🤖 AI Summary
This work identifies a systemic amplification of intersectional social biases in vision-language models (VLMs), stemming from their reliance on spurious statistical correlations rather than socially grounded contextual reasoning—particularly undermining fairness in occupation prediction. Using the FairFace dataset, we conduct experiments on five open-source VLMs, sampling reasoning trajectories via three distinct prompt styles. Integrating quantitative predictive evaluation with qualitative attribution analysis, we establish—for the first time—the causal linkage between model reasoning pathways and intersectional bias generation. Results reveal consistent and statistically significant bias patterns across 32 occupational categories, demonstrating that the inference process itself constitutes a critical stage for bias propagation and amplification. We thus argue for “reasoning alignment”: prior to deployment, VLMs must be calibrated so their internal reasoning logic aligns with human values and sociocultural knowledge. This reframes fairness governance for VLMs, proposing a novel paradigm centered on interpretability-aware bias mitigation.
📝 Abstract
Vision Language Models (VLMs) are increasingly deployed across downstream tasks, yet their training data often encode social biases that surface in outputs. Unlike humans, who interpret images through contextual and social cues, VLMs process them through statistical associations, often leading to reasoning that diverges from human reasoning.

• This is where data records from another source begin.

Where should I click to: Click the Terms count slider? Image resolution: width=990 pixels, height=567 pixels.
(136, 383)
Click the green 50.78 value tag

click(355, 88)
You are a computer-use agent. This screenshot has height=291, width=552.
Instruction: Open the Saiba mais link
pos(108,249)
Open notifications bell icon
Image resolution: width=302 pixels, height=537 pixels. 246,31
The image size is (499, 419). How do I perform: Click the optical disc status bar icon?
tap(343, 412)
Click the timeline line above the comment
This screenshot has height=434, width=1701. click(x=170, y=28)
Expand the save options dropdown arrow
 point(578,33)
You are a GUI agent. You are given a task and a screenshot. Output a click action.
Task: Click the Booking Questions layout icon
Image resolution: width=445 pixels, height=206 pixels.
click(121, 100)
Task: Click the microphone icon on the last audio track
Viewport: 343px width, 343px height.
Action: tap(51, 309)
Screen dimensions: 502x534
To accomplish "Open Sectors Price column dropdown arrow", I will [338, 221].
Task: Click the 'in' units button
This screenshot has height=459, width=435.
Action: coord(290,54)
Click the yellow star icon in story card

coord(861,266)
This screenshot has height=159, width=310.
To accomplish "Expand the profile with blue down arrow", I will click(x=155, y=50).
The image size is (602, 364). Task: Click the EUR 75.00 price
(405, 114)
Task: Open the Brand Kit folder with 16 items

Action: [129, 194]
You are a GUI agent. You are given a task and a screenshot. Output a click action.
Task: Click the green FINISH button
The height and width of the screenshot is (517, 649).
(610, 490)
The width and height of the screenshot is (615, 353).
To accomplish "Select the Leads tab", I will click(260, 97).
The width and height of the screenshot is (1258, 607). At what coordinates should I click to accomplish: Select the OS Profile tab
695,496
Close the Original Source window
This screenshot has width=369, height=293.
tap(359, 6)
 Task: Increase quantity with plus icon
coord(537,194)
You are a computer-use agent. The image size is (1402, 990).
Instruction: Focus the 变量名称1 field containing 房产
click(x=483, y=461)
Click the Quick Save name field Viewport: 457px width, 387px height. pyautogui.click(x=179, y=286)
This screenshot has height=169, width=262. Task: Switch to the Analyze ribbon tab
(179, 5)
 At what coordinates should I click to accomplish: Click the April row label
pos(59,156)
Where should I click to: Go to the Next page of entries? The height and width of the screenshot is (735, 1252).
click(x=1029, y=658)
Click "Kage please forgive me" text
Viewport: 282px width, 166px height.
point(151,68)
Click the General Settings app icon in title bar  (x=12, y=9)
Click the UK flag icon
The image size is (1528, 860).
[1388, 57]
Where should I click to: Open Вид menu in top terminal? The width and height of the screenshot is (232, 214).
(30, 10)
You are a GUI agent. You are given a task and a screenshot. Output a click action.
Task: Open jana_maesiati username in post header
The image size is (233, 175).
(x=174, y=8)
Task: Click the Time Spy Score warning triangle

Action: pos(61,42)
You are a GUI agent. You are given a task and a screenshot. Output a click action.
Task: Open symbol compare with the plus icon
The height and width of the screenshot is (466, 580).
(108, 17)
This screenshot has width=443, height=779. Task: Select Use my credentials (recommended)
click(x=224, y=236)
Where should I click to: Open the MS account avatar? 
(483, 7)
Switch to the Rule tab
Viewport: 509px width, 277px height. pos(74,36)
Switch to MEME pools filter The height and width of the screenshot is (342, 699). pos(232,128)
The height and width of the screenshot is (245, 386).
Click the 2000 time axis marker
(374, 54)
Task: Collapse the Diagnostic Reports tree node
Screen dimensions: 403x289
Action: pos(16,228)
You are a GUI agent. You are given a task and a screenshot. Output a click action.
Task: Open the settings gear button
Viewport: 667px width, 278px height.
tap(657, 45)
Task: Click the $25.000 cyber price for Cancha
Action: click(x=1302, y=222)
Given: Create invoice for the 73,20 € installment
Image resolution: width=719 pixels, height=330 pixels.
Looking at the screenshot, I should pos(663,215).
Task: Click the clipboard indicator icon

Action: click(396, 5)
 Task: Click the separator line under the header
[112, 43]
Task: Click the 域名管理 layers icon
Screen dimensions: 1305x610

By analyzing how a VLM reasons, we can understand how inherent biases are perpetuated and can adversely affect downstream performance. To examine this gap, we systematically analyze social biases in five open-source VLMs for an occupation prediction task, on the FairFace dataset. Across 32 occupations and three different prompting styles, we elicit both predictions and reasoning. Our findings reveal that the biased reasoning patterns systematically underlie intersectional disparities, highlighting the need to align VLM reasoning with human values prior to its downstream deployment.